Is there life beyond the books pages? The question is prompted by a note on the back flap of Rupert Thomson's fourth novel. Readers can send off to a box-number in Earl's Court and join his fan club. Doubtless they will receive details of glossy posters, calendars and a special Christmas record along with the list of their hero's favourite food and type of motor-car. One can hardly imagine such an enterprise being sanctioned by, say, Julian Barnes or William Boyd, despite their greater customer base.

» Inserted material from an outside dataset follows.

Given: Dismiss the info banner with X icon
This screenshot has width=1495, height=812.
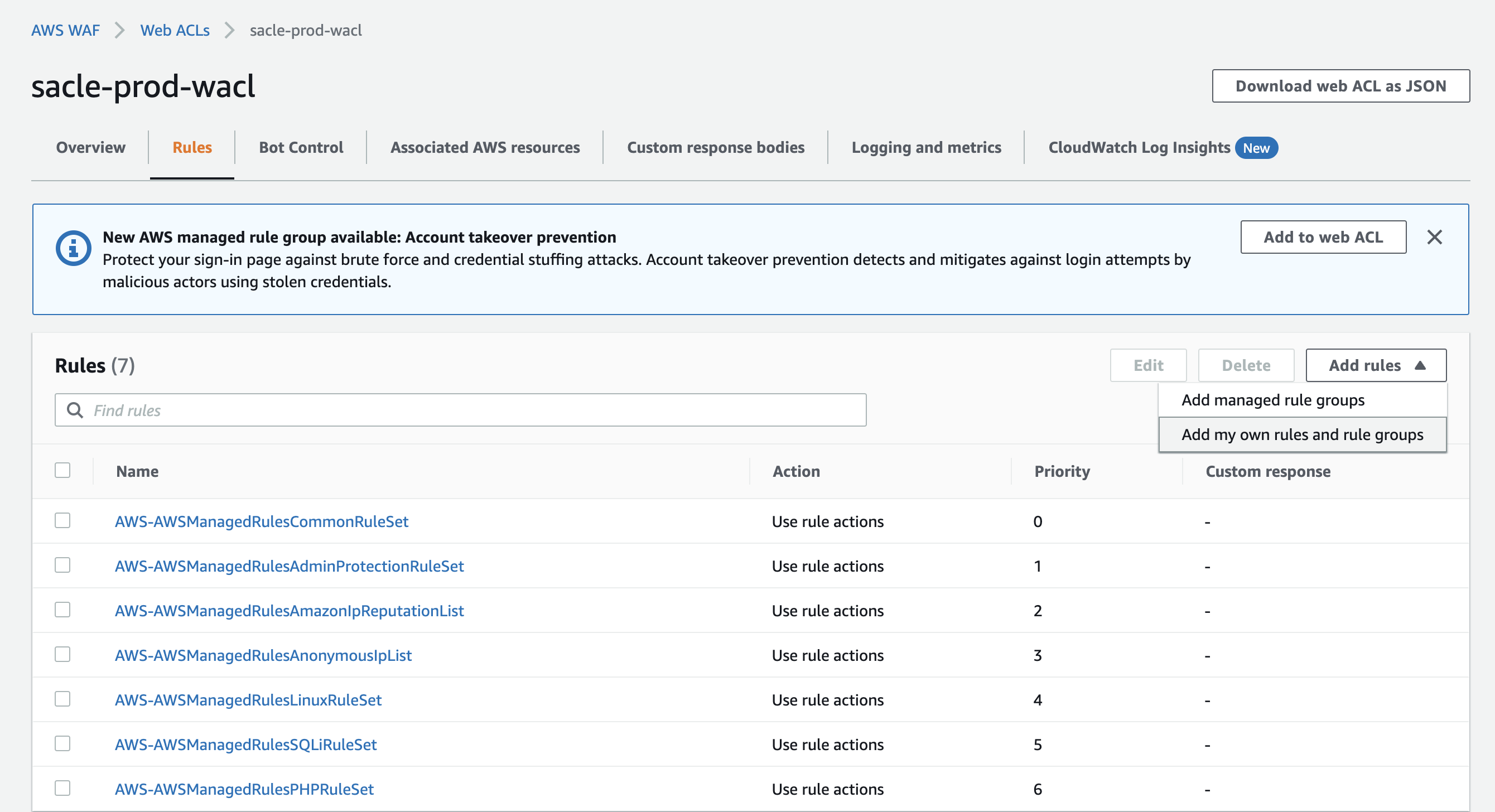Looking at the screenshot, I should pyautogui.click(x=1434, y=237).
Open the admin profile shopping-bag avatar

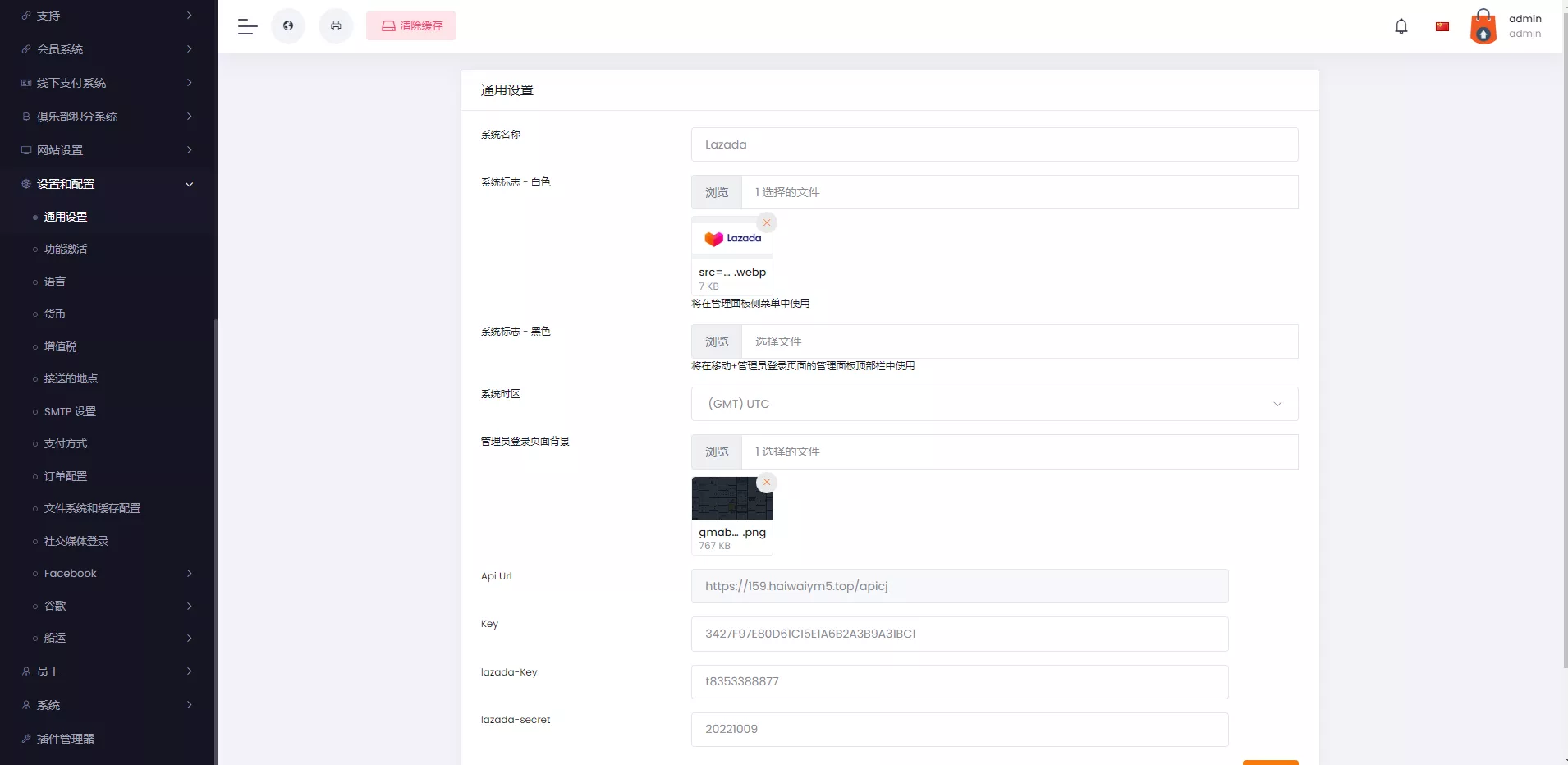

Of course, the whole thing might be a ruse got up to attract attention, a chance for reviewers to deploy an eye-catching first paragraph. One's hunch, though, is that the itinerant Thomson is a writer with a cult. This is something distinct from a small audience, numerically similar though these may be. It is perhaps a question of fervour, of attitude. (Jeanette Winterson is surely the Tolkien of her generation, read by those that don't read.) Way back in 1987 on the publication of Thomson's first novel, Dreams of Leaving, one reviewer indeed predicted "a cult success in paperback", trying to wish well a book in which he found: "all the sprawling chaos of the urban debauchery which it chronicles. Refined into neat paragraphs and pruned of its unconsequential talk, it would hardly work."

As far as one can now remember it, that hefty volume told of an abandoned child, Moses Highness, and his later pursuit by an Inspector Peach. Now, in The Insult, comes another strange chase or two. This is told in the first person by - mostly - Martin Blom, inhabitant of some unspecified central European city with a hint of America about it and even a dash of Brighton. Blom has been shot in the head and lost his sight, something which the surgeon, Bruno Visser, does not shirk from telling him as soon as possible. "We were, to some as yet unknown extent, dependent on each other."

The police are also on to the case. Meanwhile, with a plate of precision- engineered titanium fixed into his damaged skull, Blom discovers that he can see again - but only in the dark. This is an excellent notion, providing a surreal quality of a piece with the evocation of a night town which might, at moments, have strayed from the troubled mind of Cornell Woolrich (another cult.)

Blom tells nobody of this discovery and, becoming as sinister as the medical staff, he leaves the hospital to resume life in flop-and-slop hotels. Before long, he takes up with a waitress, Nina. Lights off: "I could even see the tiny golden hairs glinting on her thighs as she eased her jeans down to her ankles." And so on, until Nina vanishes. Fear of arrest precipitates Blom's own flight, which leads him to her grandmother and the tale of all the terrible events which had gone before this.

All of which - along with Blom's certainty that the titanium plate can receive television - makes The Insult sound rather more gripping than it is. Pitched somewhere between dream and reality, it rambles on for over 400 pages, its local detail small compensation for its chronic insubstantiality. The Insult never achieves the necessary phantasmagoria; readers might justly call themselves the Unconsoled. Nevertheless (and keenly priced as this version is), it might yet have a cult success in paperback among those with a penchant for Iain M. Banks. Others of us must hope that Thomson, who can certainly wield a pen, will develop that line in languorously fervid passion which took his last novel Air and Fire beyond pastiche to conjure a memorable portrayal of 19th-century Mexico.